Task prompt:
Go through the data and retrieve each line that includes the string "computer".

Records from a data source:
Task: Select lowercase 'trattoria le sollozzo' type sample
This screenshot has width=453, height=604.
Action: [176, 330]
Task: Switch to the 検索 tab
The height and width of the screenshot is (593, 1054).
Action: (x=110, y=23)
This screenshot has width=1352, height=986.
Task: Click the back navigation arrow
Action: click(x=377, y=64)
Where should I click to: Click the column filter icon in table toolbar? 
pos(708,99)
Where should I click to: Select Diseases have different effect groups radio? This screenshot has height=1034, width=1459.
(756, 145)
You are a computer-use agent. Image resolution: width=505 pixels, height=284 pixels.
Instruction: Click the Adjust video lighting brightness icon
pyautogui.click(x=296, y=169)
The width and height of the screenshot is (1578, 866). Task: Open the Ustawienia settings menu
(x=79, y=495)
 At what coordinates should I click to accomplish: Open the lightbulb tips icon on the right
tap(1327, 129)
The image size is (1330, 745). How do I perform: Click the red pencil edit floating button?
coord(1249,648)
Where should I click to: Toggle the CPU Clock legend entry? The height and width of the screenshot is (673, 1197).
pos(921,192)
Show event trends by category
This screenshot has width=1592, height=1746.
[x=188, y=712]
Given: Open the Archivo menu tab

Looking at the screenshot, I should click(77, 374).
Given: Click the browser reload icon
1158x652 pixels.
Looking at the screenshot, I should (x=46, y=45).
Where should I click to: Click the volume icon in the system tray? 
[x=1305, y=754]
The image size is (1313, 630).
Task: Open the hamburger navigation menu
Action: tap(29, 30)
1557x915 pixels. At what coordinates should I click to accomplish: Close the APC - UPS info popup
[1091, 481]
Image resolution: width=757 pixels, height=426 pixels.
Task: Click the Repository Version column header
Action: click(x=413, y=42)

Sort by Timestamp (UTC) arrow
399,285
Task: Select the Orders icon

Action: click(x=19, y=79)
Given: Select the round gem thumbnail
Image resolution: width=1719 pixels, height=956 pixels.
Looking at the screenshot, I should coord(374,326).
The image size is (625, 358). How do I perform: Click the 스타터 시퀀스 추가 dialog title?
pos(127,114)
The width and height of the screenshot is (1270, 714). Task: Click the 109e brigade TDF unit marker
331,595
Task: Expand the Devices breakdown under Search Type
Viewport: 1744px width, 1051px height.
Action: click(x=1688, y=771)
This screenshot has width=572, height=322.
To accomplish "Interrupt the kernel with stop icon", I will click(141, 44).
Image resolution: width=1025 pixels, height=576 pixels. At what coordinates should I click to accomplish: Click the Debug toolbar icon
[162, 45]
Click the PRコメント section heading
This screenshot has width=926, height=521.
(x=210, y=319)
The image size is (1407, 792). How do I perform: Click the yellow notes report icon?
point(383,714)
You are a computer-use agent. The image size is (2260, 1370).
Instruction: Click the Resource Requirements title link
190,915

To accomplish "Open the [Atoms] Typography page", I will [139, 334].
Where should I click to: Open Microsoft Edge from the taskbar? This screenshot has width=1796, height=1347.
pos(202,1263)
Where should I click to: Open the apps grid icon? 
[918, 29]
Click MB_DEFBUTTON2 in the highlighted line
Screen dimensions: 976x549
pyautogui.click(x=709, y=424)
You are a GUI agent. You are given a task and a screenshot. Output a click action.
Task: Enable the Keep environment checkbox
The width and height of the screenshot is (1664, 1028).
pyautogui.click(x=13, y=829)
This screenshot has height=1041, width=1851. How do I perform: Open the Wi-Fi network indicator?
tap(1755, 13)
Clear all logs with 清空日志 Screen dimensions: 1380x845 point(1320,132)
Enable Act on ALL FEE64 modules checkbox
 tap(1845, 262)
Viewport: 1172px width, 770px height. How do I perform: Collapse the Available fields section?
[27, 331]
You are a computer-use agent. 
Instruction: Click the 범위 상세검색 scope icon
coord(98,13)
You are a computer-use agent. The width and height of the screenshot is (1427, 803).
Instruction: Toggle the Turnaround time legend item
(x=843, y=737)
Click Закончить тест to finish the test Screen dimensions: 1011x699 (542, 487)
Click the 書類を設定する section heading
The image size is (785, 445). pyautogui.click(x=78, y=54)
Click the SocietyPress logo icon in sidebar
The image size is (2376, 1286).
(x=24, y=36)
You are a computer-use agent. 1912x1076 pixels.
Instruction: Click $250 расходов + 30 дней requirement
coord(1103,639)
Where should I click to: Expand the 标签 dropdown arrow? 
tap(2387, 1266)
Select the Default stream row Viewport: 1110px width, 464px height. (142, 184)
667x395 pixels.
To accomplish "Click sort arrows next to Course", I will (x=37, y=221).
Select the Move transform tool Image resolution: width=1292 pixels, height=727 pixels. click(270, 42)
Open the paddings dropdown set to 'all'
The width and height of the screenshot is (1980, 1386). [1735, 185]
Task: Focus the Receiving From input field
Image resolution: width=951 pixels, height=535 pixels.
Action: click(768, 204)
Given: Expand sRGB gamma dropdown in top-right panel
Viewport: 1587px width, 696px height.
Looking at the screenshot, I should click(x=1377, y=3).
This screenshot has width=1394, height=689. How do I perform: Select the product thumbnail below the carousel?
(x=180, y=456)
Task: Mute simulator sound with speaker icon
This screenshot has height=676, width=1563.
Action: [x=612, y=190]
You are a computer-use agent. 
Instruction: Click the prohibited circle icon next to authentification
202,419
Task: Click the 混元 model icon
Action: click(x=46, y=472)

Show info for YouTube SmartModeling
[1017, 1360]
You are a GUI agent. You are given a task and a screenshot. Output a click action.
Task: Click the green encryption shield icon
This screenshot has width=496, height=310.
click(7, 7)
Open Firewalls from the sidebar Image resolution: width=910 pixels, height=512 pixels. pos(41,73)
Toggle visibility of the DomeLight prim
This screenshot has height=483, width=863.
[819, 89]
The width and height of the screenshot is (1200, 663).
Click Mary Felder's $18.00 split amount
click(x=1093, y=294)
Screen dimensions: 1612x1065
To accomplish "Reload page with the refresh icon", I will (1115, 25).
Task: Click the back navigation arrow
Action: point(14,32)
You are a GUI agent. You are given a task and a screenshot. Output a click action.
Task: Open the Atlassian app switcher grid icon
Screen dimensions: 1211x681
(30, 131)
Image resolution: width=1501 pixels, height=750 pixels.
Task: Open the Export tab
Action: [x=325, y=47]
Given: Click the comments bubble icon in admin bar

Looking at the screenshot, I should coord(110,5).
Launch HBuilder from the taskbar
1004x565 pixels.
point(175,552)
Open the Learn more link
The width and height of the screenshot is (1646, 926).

Solution for this exercise:
You are a computer-use agent. Image resolution: width=505 pixels, height=284 pixels.
You are a computer-use agent. The image size is (2260, 1370).
You are a computer-use agent. 
You are a computer-use agent. The width and height of the screenshot is (1427, 803).
You are a computer-use agent. 1912x1076 pixels.
You are a computer-use agent. 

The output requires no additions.